Director, Vinay Sharma in his capacity as the Chairman of Indian Executive Club (IEC) had the pleasure of meeting and hosting Australia’s second longest Prime Minister, Hon John Howard. Mr Howard was the keynote speaker at the IEC Awards Gala night held on 9th November 2013.
Mr Howard in his address highlighted two of the things that stood out in a recent Mckinsey and Company report produced for the United Nations projecting forward the population of the world and the composition of that population. These two were firstly that by 2030 there will be 2.2 billion additional middle class consumers in the world, and 1.7 billion of those consumers will live in Asia.
The second, Mr Howard said, “The other –projection, also very relevant to India, is that in 2050, by then for the first time in mankind’s history, for the first time ever the total number of people in the world over the age of 65 will exceed the total number under the age of 14. Now those of you who study the demography of the world, and studied the demography of India and Australia will understand the enormous significance and the enormous potential of those statistics for our two countries”.
“For India remains a very young society. I was recently amazed to be told that the age cohort in India between 15 and 25 was the largest age cohort of any country in the world, and that the total number just exceeds the total population of Indonesia.”
“So India will have an advantage because of the relatively youthful population, not only now but in the future, compared to many other countries, not only in Europe — where the birthrate has fallen significantly — but also in Asia, particularly compared to the huge nation of China. And what that reality represents to Australia and India is an enormous opportunity for the future”.
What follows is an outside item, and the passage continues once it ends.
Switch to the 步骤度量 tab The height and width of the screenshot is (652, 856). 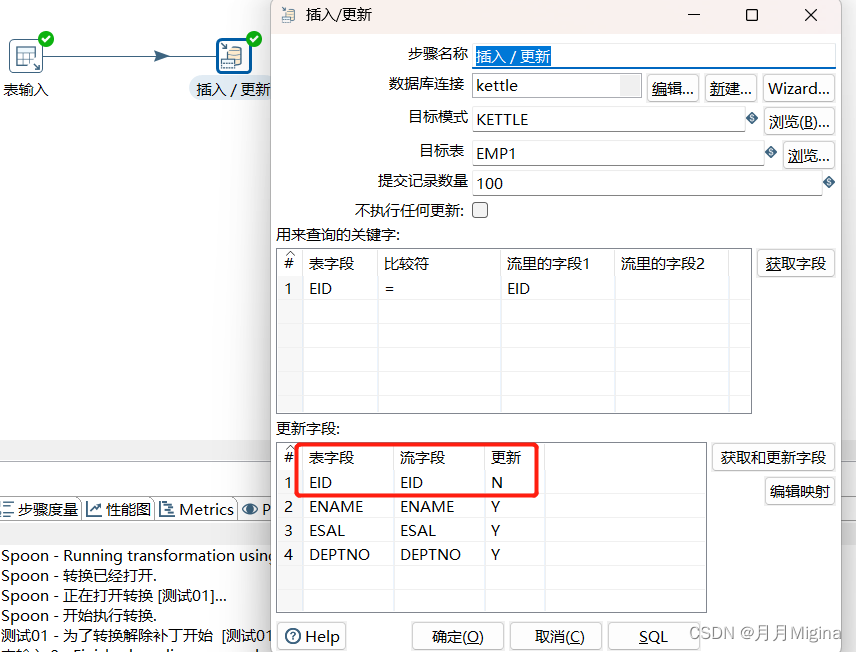point(40,510)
Mr Howard also outlined his view about the Small to Business Enterprise sector. “As you know from the time that I was Prime Minister, I believed in private enterprise, I believed in the work ethic, I believe that one of the greatest things a man or woman can do is to start a business with absolutely nothing, and build it into a thriving enterprise, and leave it for their children to carry on”.
Mr Howard also informed the audience that he was brought up in a business environment and he understands the challenges of operating SME Businesses. “I was brought up in a small business environment. My father ran a small petrol station service in an inner suburb of Sydney. I know what it’s like to run a small business. You don’t have any guaranteed market shares. You don’t get paid for penalty rates if you work at weekends, you don’t get paid any working overtime, and you don’t have guaranteed customers you just got to rely on your own ingenuity”.
On maintaining economic competitiveness both for Australia and India Mr Howard’s view were “Both Australia and India, in order to succeed in the years to come, must retain their economic competitiveness. When I was Prime Minister I frequently said that economic reform for a nation is rather like competing in a never-ending foot race. The finishing line keeps receding, you want to give up because you know you are never going to reach that finishing line but you can’t give up because if you do, the other competitions will surge past you.”
According to Mr Howard that in recent time economic reform have slowed in Australia and as well as in India.
“All nations go through phases of economic reform and economic change. Sometimes they grow a little weary of it and then they release because of the hot bed of competition they have to pick up and perform on the challenge again. That has happened to India – she went through a period of great economic reform in the early 1990s, but there are some signs that in recent years it has slowed down. The same thing happened on a different scale in Australia. We had some great economic reform they produced great results but over the past few years I think we have fallen off the pace so far as economic reform is concerned.”
“We live in a world of globalization, and to this day, we are never turning back the clock because globalization has done a wonderful thing. It’s lifted hundreds of millions of people out of poverty. When the story of the last 50 years of the world economy is written decades in the future, the principle story won’t be the global financial crisis starting in 2008. The principal story will be the extraordinary way in which through globalization and the forces of competitive capitalism, hundreds of millions of people have been lifted out of poverty. And it is a wonderful story that will be told.”
400 people attended the IEC awards night.